--- MATERIAL A PROCESSAR ---
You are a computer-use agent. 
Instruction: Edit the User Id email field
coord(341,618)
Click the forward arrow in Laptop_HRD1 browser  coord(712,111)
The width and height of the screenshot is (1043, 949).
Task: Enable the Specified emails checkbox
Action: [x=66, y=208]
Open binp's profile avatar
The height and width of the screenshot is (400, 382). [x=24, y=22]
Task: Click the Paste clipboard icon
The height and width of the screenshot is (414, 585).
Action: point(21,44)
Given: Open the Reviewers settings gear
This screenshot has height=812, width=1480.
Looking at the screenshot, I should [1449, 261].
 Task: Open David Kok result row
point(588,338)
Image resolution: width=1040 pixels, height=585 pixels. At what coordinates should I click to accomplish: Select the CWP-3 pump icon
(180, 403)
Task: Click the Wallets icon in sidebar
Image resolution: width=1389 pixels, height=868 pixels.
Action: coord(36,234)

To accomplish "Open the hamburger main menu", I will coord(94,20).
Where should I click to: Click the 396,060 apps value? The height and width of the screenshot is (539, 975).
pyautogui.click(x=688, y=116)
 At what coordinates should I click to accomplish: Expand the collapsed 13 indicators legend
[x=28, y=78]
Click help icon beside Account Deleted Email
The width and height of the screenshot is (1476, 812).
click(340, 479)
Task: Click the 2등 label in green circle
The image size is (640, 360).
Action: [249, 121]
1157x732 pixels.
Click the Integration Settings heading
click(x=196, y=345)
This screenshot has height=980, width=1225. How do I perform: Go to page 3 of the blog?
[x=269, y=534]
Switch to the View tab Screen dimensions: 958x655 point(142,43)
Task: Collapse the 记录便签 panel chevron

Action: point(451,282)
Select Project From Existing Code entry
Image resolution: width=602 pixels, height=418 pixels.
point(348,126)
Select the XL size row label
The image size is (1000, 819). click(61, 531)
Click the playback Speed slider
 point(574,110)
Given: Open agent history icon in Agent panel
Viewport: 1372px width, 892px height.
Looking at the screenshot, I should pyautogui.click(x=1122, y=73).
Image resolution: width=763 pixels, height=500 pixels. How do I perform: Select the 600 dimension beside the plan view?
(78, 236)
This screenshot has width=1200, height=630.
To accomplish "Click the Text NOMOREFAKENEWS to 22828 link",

--- TAREFA ---
Transcreva sem nenhuma alteração as linhas que vão da que contém "At what coordinates should I click to accomplish: Expand" até a que contém "Action: point(451,282)", incluindo as duas.

--- RESPOSTA COMPLETA ---
 At what coordinates should I click to accomplish: Expand the collapsed 13 indicators legend
[x=28, y=78]
Click help icon beside Account Deleted Email
The width and height of the screenshot is (1476, 812).
click(340, 479)
Task: Click the 2등 label in green circle
The image size is (640, 360).
Action: [249, 121]
1157x732 pixels.
Click the Integration Settings heading
click(x=196, y=345)
This screenshot has height=980, width=1225. How do I perform: Go to page 3 of the blog?
[x=269, y=534]
Switch to the View tab Screen dimensions: 958x655 point(142,43)
Task: Collapse the 记录便签 panel chevron

Action: point(451,282)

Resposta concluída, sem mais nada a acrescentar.